Copy every one of the rows below word for word, changing nothing.

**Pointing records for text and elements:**
▼

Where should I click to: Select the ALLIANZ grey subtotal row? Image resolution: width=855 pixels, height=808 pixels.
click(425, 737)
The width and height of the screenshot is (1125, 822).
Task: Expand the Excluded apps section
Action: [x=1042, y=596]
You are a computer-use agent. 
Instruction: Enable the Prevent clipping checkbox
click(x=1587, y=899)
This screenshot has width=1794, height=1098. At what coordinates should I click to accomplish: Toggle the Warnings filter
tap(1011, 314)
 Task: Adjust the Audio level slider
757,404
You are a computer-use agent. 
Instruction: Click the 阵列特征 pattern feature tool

▲

**Output for this task:**
Where should I click to: Select the ALLIANZ grey subtotal row? Image resolution: width=855 pixels, height=808 pixels.
click(425, 737)
The width and height of the screenshot is (1125, 822).
Task: Expand the Excluded apps section
Action: [x=1042, y=596]
You are a computer-use agent. 
Instruction: Enable the Prevent clipping checkbox
click(x=1587, y=899)
This screenshot has width=1794, height=1098. At what coordinates should I click to accomplish: Toggle the Warnings filter
tap(1011, 314)
 Task: Adjust the Audio level slider
757,404
You are a computer-use agent. 
Instruction: Click the 阵列特征 pattern feature tool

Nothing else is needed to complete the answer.